Dynamo: the operating system of AI factories
On the software side, NVIDIA introduced Dynamo 1.0, an open source platform designed to orchestrate inference at scale. Acting as a distributed “operating system” for AI factories, Dynamo manages GPU and memory resources across clusters, optimising performance for complex, bursty workloads.
The platform improves efficiency by intelligently routing tasks, reducing memory bottlenecks, and minimising wasted computation. In benchmark tests, it has demonstrated up to a sevenfold increase in inference performance on NVIDIA Blackwell GPUs, while lowering token costs and increasing overall system productivity.
Dynamo is also being integrated into a wide range of open source frameworks, including LangChain and vLLM, further accelerating adoption across the AI ecosystem.
Designing the AI factories of the future
To support the deployment of these large-scale systems, NVIDIA introduced the Vera Rubin DSX AI Factory reference design alongside the Omniverse DSX Blueprint.
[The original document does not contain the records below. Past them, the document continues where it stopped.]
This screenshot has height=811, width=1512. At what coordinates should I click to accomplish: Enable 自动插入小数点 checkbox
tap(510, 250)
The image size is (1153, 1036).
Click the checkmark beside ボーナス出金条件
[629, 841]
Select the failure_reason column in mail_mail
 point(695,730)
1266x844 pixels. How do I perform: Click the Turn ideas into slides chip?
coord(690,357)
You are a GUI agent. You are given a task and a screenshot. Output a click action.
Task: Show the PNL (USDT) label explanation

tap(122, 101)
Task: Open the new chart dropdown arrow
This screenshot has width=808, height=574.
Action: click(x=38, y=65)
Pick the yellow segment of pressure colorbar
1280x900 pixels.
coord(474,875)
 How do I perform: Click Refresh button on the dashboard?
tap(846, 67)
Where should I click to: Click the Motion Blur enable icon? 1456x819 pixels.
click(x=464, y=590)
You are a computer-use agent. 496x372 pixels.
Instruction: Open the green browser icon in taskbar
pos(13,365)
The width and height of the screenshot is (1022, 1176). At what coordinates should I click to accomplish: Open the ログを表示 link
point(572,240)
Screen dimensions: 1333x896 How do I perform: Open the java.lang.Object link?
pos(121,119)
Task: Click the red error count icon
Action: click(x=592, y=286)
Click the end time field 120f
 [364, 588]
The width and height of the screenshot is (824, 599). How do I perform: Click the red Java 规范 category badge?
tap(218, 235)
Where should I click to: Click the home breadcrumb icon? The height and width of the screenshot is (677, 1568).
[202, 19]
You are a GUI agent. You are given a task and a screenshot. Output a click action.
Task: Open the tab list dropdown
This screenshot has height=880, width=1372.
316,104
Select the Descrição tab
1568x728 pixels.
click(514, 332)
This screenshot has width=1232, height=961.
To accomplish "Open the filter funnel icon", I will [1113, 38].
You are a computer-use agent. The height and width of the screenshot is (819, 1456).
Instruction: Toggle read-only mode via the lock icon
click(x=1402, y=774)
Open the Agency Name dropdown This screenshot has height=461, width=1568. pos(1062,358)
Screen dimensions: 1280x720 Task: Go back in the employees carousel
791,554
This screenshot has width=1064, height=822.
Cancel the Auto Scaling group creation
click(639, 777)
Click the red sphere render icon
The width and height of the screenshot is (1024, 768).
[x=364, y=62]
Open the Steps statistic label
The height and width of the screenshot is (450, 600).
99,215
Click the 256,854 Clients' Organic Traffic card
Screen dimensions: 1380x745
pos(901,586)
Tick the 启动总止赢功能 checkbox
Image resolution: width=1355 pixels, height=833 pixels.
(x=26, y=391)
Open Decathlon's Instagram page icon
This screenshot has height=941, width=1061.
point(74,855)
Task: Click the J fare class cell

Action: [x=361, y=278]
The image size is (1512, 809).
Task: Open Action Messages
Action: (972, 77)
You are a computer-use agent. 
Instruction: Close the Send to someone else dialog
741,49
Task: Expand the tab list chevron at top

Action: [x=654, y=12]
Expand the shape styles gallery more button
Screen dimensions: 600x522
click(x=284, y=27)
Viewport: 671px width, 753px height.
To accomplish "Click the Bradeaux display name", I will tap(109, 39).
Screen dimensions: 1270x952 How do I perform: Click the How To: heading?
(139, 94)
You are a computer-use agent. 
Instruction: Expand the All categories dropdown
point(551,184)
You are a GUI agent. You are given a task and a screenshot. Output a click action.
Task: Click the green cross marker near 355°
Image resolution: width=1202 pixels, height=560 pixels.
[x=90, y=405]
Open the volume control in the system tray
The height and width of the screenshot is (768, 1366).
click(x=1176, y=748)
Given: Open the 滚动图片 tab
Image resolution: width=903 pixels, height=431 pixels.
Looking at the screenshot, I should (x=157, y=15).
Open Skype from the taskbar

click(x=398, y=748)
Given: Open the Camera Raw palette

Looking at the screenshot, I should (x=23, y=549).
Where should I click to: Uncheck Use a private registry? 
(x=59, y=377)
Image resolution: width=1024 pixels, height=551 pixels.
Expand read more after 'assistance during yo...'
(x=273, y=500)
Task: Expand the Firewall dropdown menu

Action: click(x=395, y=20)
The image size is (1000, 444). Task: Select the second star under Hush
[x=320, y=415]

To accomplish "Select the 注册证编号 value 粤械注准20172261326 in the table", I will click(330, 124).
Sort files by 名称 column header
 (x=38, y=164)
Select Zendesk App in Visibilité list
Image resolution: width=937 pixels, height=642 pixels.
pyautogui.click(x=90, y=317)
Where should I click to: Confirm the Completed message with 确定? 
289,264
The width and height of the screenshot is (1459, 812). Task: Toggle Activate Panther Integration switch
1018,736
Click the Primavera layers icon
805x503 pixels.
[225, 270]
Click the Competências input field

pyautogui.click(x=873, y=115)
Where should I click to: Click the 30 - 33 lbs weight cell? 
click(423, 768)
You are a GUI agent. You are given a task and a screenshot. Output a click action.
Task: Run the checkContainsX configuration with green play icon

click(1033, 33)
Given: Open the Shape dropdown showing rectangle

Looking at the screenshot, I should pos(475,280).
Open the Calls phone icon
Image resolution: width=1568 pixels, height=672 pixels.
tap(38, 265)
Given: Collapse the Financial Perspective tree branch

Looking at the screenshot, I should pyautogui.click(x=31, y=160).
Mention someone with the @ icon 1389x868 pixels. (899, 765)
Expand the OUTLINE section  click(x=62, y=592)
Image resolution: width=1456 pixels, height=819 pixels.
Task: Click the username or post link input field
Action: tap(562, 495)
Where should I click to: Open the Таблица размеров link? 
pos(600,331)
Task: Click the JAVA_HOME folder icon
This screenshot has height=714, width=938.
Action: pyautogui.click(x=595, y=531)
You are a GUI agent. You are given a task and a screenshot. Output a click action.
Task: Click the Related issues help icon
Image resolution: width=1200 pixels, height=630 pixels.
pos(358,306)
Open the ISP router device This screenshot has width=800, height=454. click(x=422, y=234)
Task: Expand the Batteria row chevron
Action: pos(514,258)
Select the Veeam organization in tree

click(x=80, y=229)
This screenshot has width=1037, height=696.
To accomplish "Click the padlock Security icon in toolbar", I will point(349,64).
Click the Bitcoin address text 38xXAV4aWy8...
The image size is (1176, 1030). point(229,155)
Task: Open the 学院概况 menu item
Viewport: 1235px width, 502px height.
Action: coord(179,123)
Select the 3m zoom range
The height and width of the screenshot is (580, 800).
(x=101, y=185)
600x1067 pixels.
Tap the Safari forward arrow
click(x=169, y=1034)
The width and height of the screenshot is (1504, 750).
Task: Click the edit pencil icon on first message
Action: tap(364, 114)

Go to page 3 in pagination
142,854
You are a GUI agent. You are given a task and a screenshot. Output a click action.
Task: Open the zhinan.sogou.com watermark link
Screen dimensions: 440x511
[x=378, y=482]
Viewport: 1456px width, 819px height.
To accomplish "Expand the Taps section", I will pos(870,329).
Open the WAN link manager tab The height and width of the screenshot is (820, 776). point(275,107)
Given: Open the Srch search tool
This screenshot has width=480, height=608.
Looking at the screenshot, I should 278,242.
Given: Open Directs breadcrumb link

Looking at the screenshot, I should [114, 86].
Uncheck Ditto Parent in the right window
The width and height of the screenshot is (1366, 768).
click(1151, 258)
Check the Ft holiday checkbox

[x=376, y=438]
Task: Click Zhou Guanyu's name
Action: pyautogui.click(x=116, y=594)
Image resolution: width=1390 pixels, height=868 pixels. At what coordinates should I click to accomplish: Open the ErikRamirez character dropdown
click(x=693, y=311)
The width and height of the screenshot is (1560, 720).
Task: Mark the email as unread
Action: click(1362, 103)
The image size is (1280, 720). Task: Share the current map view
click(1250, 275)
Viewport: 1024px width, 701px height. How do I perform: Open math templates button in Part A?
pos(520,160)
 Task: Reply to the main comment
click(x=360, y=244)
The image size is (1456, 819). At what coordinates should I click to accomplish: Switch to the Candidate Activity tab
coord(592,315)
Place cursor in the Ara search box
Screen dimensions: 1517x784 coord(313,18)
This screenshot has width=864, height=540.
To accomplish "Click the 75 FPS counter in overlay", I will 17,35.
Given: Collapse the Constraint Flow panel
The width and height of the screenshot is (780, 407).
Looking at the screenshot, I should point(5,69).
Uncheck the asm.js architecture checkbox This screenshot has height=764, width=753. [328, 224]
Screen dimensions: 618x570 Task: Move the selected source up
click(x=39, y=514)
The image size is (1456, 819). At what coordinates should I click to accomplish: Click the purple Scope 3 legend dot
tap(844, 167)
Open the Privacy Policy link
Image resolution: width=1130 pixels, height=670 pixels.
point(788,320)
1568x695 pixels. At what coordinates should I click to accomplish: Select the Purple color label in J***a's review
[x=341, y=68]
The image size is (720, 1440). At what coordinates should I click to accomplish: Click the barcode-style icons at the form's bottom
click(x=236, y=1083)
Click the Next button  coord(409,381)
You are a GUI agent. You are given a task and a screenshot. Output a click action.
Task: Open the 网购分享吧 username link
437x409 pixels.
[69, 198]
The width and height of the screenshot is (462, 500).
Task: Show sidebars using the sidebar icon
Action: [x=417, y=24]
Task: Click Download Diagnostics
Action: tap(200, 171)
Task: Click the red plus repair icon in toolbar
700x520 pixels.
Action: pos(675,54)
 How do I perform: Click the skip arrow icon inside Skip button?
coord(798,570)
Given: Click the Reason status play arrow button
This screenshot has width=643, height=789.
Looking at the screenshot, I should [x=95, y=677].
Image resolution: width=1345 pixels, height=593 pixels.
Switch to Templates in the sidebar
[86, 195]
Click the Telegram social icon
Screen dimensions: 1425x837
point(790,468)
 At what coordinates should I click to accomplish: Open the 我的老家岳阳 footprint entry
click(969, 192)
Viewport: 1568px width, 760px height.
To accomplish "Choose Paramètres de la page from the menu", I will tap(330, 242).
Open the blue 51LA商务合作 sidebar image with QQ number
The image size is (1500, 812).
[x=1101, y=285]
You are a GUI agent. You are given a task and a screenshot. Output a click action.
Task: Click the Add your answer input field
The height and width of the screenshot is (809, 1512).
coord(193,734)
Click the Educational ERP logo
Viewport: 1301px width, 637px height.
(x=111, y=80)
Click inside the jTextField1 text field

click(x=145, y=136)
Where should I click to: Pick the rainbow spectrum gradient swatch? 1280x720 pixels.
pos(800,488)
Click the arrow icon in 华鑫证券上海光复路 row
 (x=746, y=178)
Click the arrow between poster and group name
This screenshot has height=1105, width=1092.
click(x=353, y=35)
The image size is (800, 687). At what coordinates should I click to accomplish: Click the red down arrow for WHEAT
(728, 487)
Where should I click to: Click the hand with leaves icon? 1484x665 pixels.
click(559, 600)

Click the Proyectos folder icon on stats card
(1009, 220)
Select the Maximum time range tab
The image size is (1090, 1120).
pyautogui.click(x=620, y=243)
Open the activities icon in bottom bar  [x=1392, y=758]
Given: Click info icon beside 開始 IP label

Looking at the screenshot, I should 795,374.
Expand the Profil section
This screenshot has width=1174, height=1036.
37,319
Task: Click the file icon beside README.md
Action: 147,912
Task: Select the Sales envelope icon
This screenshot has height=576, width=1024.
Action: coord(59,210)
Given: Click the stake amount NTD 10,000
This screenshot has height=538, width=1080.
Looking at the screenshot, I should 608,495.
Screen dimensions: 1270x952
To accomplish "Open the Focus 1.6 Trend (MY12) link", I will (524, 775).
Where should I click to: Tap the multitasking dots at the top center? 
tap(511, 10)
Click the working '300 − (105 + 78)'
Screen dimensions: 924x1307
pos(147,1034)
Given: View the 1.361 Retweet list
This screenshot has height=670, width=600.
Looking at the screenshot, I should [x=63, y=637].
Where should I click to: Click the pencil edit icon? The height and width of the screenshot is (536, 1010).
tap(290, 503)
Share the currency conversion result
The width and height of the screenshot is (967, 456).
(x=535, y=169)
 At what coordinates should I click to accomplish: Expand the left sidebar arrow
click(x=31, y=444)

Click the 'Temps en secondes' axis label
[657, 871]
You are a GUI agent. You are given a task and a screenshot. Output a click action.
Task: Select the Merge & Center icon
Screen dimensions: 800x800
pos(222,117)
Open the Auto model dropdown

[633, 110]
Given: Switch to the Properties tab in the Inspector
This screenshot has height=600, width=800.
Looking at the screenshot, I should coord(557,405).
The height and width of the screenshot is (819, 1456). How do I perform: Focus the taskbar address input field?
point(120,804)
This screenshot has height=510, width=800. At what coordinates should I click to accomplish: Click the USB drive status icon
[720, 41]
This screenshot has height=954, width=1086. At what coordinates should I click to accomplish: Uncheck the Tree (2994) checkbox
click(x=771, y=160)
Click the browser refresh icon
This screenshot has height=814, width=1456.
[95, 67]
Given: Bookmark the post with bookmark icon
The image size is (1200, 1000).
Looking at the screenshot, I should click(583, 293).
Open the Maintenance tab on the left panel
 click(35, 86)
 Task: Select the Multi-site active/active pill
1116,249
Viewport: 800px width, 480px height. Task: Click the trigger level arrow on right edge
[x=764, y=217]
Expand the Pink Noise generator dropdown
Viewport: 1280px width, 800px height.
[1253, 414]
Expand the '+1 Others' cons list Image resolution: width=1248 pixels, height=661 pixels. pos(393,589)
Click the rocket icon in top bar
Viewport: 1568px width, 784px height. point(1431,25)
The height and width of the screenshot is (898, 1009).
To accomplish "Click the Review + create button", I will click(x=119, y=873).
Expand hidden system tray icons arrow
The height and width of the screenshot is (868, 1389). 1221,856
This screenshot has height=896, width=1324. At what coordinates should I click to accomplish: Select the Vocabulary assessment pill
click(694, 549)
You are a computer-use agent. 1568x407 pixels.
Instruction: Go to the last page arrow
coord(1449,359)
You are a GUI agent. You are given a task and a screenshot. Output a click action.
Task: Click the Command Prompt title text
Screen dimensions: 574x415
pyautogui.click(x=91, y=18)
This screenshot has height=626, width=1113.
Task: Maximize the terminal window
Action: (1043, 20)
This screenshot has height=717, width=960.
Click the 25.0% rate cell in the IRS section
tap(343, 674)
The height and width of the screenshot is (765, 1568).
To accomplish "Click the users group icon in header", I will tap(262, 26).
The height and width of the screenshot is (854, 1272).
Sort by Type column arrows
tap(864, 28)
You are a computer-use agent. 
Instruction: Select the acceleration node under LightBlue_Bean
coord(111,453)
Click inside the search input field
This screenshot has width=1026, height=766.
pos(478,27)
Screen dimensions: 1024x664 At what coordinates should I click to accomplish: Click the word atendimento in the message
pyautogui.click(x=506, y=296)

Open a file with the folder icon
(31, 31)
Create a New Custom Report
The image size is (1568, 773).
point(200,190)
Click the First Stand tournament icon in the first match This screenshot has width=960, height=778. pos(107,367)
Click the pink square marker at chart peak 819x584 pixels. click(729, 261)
Together, these tools provide a comprehensive framework for designing, building, and operating AI factories.
Using digital twin technology powered by NVIDIA Omniverse, organisations can simulate entire AI factory environments – modelling everything from power consumption and thermal behaviour to network performance – before physical deployment. This enables faster time to market, improved efficiency, and reduced risk in large-scale infrastructure projects.
Industry leaders including Cadence, Siemens, Schneider Electric, and Vertiv are already contributing to these frameworks, underscoring the scale and complexity of the emerging AI infrastructure ecosystem.